▶ **Document**:
★ ★ ★ ★ ★ ★ ★
# Experiment 002: Small N Exhaustive Optimization

Strategy: Optimize N=1 through exhaustive angle search, then N=2-10 with optimization.
Goal: Reduce the 63% waste in N=1 and 35-55% waste in N=2-10.

In [None]:
import pandas as pd
import numpy as np
from shapely.geometry import Polygon
from shapely.affinity import rotate, translate
from scipy.optimize import minimize, differential_evolution
import math
import os
import json
from tqdm import tqdm

# Tree geometry (15-vertex polygon)
TREE_VERTICES = [
    (0, 0.8),       # tip
    (-0.125, 0.5),  # tier 1 left
    (-0.05, 0.5),   # tier 1 inner left
    (-0.2, 0.25),   # tier 2 left
    (-0.1, 0.25),   # tier 2 inner left
    (-0.35, 0),     # tier 3 left
    (-0.075, 0),    # trunk top left
    (-0.075, -0.2), # trunk bottom left
    (0.075, -0.2),  # trunk bottom right
    (0.075, 0),     # trunk top right
    (0.35, 0),      # tier 3 right
    (0.1, 0.25),    # tier 2 inner right
    (0.2, 0.25),    # tier 2 right
    (0.05, 0.5),    # tier 1 inner right
    (0.125, 0.5),   # tier 1 right
]

def create_tree_polygon(x, y, angle_deg):
    """Create a tree polygon at position (x, y) with rotation angle_deg."""
    poly = Polygon(TREE_VERTICES)
    poly = rotate(poly, angle_deg, origin=(0, 0))
    poly = translate(poly, x, y)
    return poly

def get_bounding_box_side(polygons):
    """Get the side length of the square bounding box containing all polygons."""
    if not polygons:
        return 0
    all_coords = []
    for poly in polygons:
        all_coords.extend(list(poly.exterior.coords))
    xs = [c[0] for c in all_coords]
    ys = [c[1] for c in all_coords]
    width = max(xs) - min(xs)
    height = max(ys) - min(ys)
    return max(width, height)

def has_overlap(polygons):
    """Check if any polygons overlap (excluding touching)."""
    for i in range(len(polygons)):
        for j in range(i+1, len(polygons)):
            if polygons[i].intersects(polygons[j]) and not polygons[i].touches(polygons[j]):
                # Check if intersection area is significant
                intersection = polygons[i].intersection(polygons[j])
                if intersection.area > 1e-10:
                    return True
    return False

print("Functions loaded successfully")

In [None]:
# N=1 Exhaustive Search
# For a single tree, we just need to find the angle that minimizes the bounding box

def optimize_n1():
    """Find optimal angle for N=1 by exhaustive search."""
    best_angle = 0
    best_side = float('inf')
    
    # Test all angles from 0 to 360 in 0.01 degree increments
    angles = np.arange(0, 360, 0.01)
    
    for angle in tqdm(angles, desc="N=1 exhaustive search"):
        poly = create_tree_polygon(0, 0, angle)
        bounds = poly.bounds  # (minx, miny, maxx, maxy)
        width = bounds[2] - bounds[0]
        height = bounds[3] - bounds[1]
        side = max(width, height)
★ ★ ★ ★ ★ ★ ★
▶ **Data records**:
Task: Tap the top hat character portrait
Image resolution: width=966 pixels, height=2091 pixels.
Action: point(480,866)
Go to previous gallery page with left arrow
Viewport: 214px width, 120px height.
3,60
★ ★ ★ ★ ★ ★ ★
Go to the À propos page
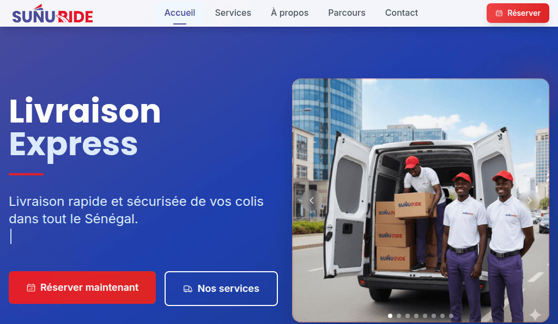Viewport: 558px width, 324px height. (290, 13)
★ ★ ★ ★ ★ ★ ★
▶ **What you will do**:
- 1) What angle increment does the N=1 exhaustive search use in the small-N optimization notebook?
- 2) In the small-N optimization notebook, switch "Goal" to "Objective" in the passage starting at "# Experiment 002: Small" and ending at "waste in N=2-10.".
- 3) Pick up the small-N optimization notebook where it stops and continue it.
The records have no connection to the text.

▶ **Written answers**:
- 1) 0.01 degrees

- 2)
# Experiment 002: Small N Exhaustive Optimization

Strategy: Optimize N=1 through exhaustive angle search, then N=2-10 with optimization.
Objective: Reduce the 63% waste in N=1 and 35-55% waste in N=2-10.

- 3)
        if side < best_side:
            best_side = side
            best_angle = angle
    
    return best_angle, best_side

best_angle_n1, best_side_n1 = optimize_n1()
print(f"\nN=1 Optimal angle: {best_angle_n1:.4f}°")
print(f"N=1 Optimal side: {best_side_n1:.6f}")
print(f"N=1 Baseline side: 0.8132")
print(f"N=1 Improvement: {0.8132 - best_side_n1:.6f}")

In [None]:
# Fine-tune N=1 around the best angle found
def fine_tune_n1(initial_angle, search_range=0.1):
    """Fine-tune N=1 angle with finer resolution."""
    best_angle = initial_angle
    best_side = float('inf')
    
    angles = np.arange(initial_angle - search_range, initial_angle + search_range, 0.0001)
    
    for angle in angles:
        poly = create_tree_polygon(0, 0, angle)
        bounds = poly.bounds
        width = bounds[2] - bounds[0]
        height = bounds[3] - bounds[1]
        side = max(width, height)
        
        if side < best_side:
            best_side = side
            best_angle = angle
    
    return best_angle, best_side

best_angle_n1_fine, best_side_n1_fine = fine_tune_n1(best_angle_n1)
print(f"N=1 Fine-tuned angle: {best_angle_n1_fine:.6f}°")
print(f"N=1 Fine-tuned side: {best_side_n1_fine:.8f}")

In [None]:
# N=2 Optimization
# For 2 trees, we need to optimize positions and angles of both trees

def evaluate_n2(params):
    """Evaluate N=2 configuration. params = [x1, y1, angle1, x2, y2, angle2]"""
    x1, y1, angle1, x2, y2, angle2 = params
    
    poly1 = create_tree_polygon(x1, y1, angle1)
    poly2 = create_tree_polygon(x2, y2, angle2)
    
    # Check for overlap
    if poly1.intersects(poly2) and not poly1.touches(poly2):
        intersection = poly1.intersection(poly2)
        if intersection.area > 1e-10:
            return 1000  # Penalty for overlap
    
    # Calculate bounding box
    side = get_bounding_box_side([poly1, poly2])
    return side

def optimize_n2():
    """Optimize N=2 using differential evolution."""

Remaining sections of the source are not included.